Die Touristen, mit denen ich zum Übernachten in die Wüste gefahren war, drängten jedoch vehement zum Aufbruch an den Strand und unterbrachen meine Gedanken. Ich hingegen schätzte bei diesen Ausflügen besonders die frühen Stunden. Daher wachte ich schon mit dem Sonnenaufgang auf und nutzte die Zeit der morgendlichen Frische, durch die stille Einsamkeit der Wüste zu laufen. Immer weiter die schmalen Pfade hochsteigend, erfreute ich mich an der nahezu unberührten Schönheit der Wildnis, den Farben, Pflanzen und den verschiedenen Steinformationen. Sie inspirierten mich, meine kubistische Ader auf Papier zu übertragen. Wenn ich mich stark auf eine Felswand konzentrierte, sah ich nach einiger Zeit Gebilde, manchmal gar Szenen, die sich aus dem Gestein heraus schälten und mich geradezu drängten sie malerisch festzuhalten. Das Skizzenbuch war mein ständiger Begleiter. Mir wurde nie langweilig, ich konnte wandern, meinen Gedanken freien Lauf lassen, schreiben, oder auch einfach nur den verspielten, schwarz-weißen Vögeln bei ihrer Morgentoilette zusehen. Manchmal meditierte ich und war nicht überrascht, wie viel schneller es mir in der kargen Landschaft gelang, Klarheit aufzubauen. Wenn ich manchmal zu lange wegblieb oder die Abfahrt der anderen Touristen absichtlich nicht wahrnahm, musste ich zu Fuß, circa eine Stunde, zum Ort zurückmarschieren. Ich fuhr immer mit denselben Beduinen in die Wüste und diese wussten inzwischen, dass sie mich ruhig einfach zurücklassen konnten. Ich lief gerne zu Fuß, allerdings ging der Rückweg durch eine wenig einladende, mit Müll überhäufte Ebene, deren Weg sich unbarmherzig in die Länge zog.

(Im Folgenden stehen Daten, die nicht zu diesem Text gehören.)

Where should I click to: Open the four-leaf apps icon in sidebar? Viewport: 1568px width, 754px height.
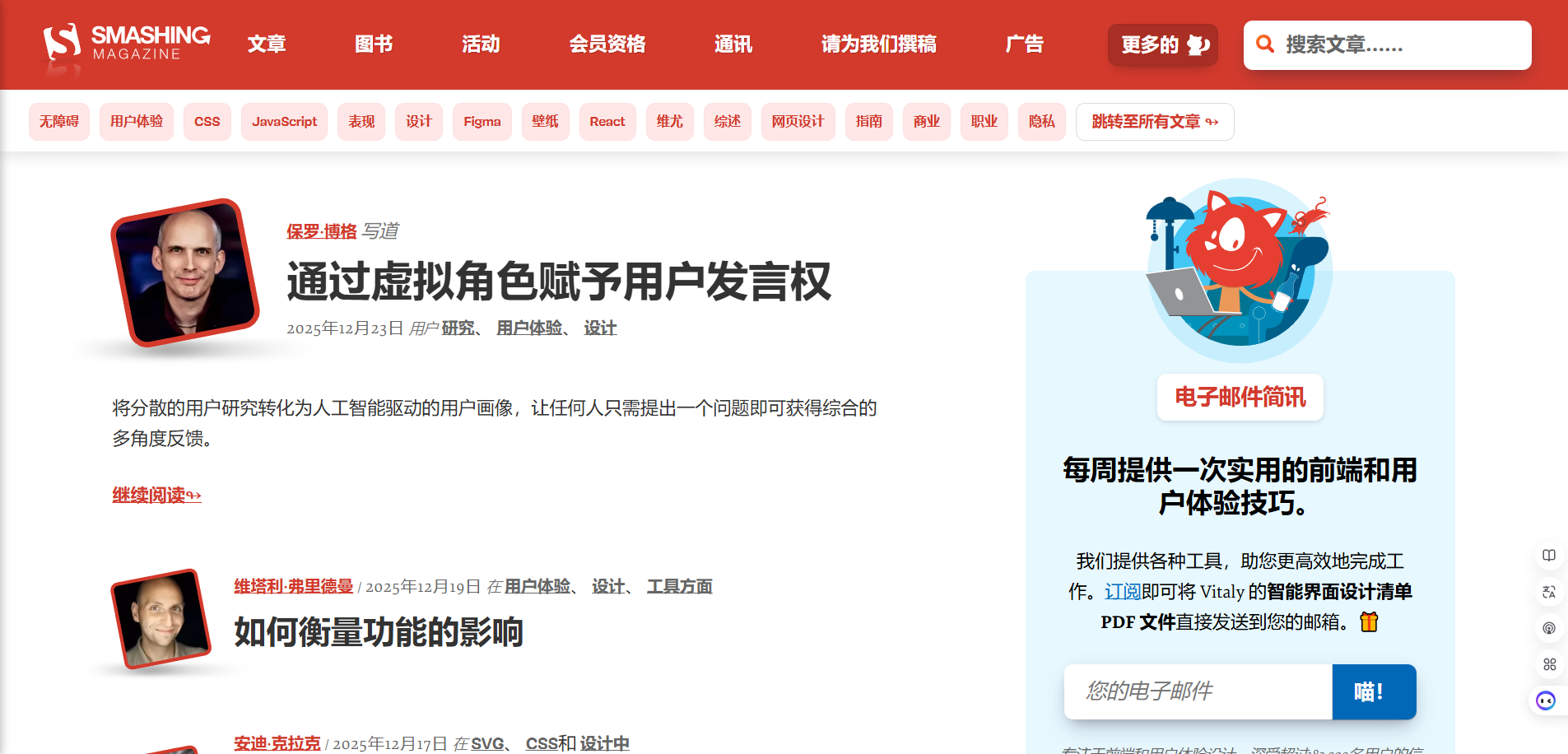(x=1549, y=664)
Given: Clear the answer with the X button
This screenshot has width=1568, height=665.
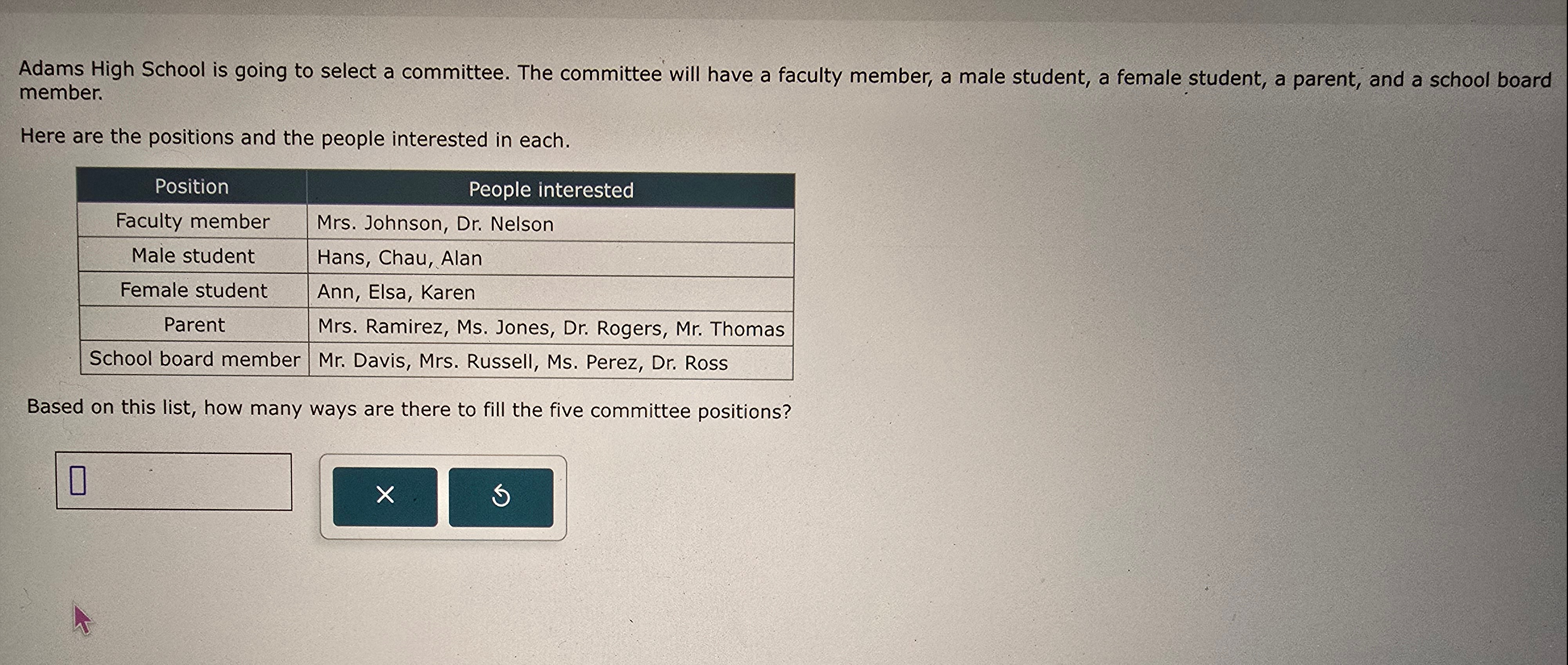Looking at the screenshot, I should [x=385, y=496].
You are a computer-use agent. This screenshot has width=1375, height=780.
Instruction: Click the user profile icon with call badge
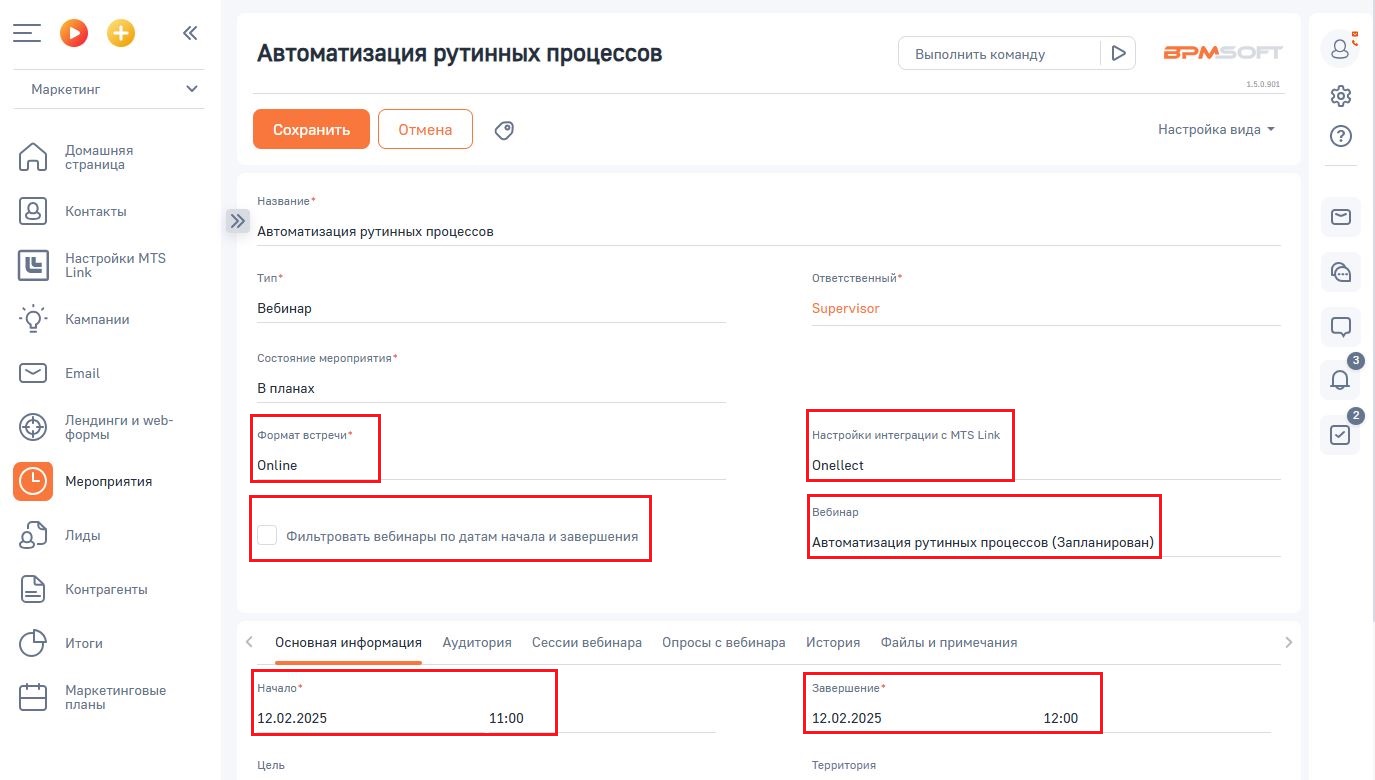[x=1340, y=47]
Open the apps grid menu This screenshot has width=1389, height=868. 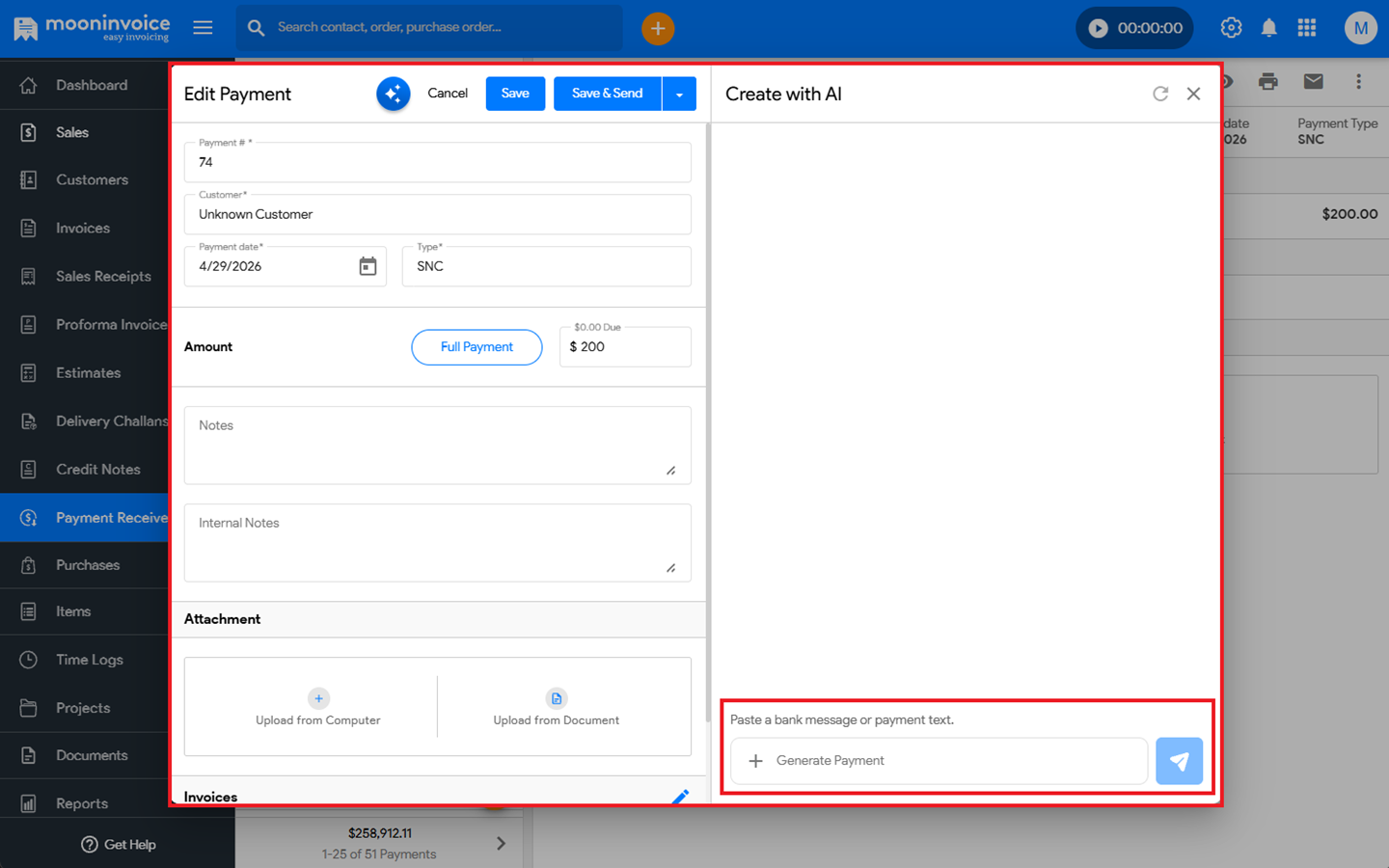point(1307,28)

Auf die Dauer war das nicht erquickend und so schien mir auf einer Rückfahrt, eingezwängt zwischen den Touristen, auf der Ladefläche eines Pick-up sitzend, der abenteuerliche Gedanke, ein Kamel zu besitzen, äußerst praktisch. Außerdem könnte ich mit einem eigenen Wüstenschiff Safaris für die Touristen anbieten, damit Geld verdienen und gleichzeitig endlich auf eigene Faust die wirkliche, tiefe Wüste erkunden. Ich war mit einem Mal wie besessen von meiner spontanen Idee und kannte mich gut genug; wenn mich einmal ein Vorhaben so richtig gepackt hatte, musste ich es einfach verwirklichen. Schon allein aus der Angst davor, mir später einmal vorwerfen zu müssen, ich hätte eine Chance zu neuen Horizonten verpasst. Zurück im Camp erzählte ich Sahis Cousins von meiner Idee. Ihre Familie besaß auch Kamele und sie boten mir begeistert ihre Zusammenarbeit an. Gleich setzten sie sich mit mir unter den Schatten spendenden, großen Baum im Camp und gemeinsam entwickelten wir unternehmungslustig Routenpläne.
›Du solltest es versuchen. Was hast du zu verlieren?‹, bestärkte mich die Abenteuerlust beim Einschlafen.
›Falls es sich als zu schwierig herausstellt, kannst du das Tier jederzeit wieder verkaufen‹ wurde sie vom Tatendrang unterstützt.
Die Vernunft resultierte: ›Das könnte sogar eine vielversprechende Geldanlage sein.‹
›Und wenn du runterfällst und dir das Genick brichst?‹, wimmerte die Angst.
›So ein Quatsch! Halt dich doch einfach da raus, du Weichei‹, konterte der Mut energisch und die Angst verkroch sich schnell hinter den dicksten Gehirnwindungen.
Eine außergewöhnlich große Sternschnuppe, die in diesem Moment vom Himmel fiel und einen langen leuchtenden Schweif hinterließ, erschien mir als gutes Omen.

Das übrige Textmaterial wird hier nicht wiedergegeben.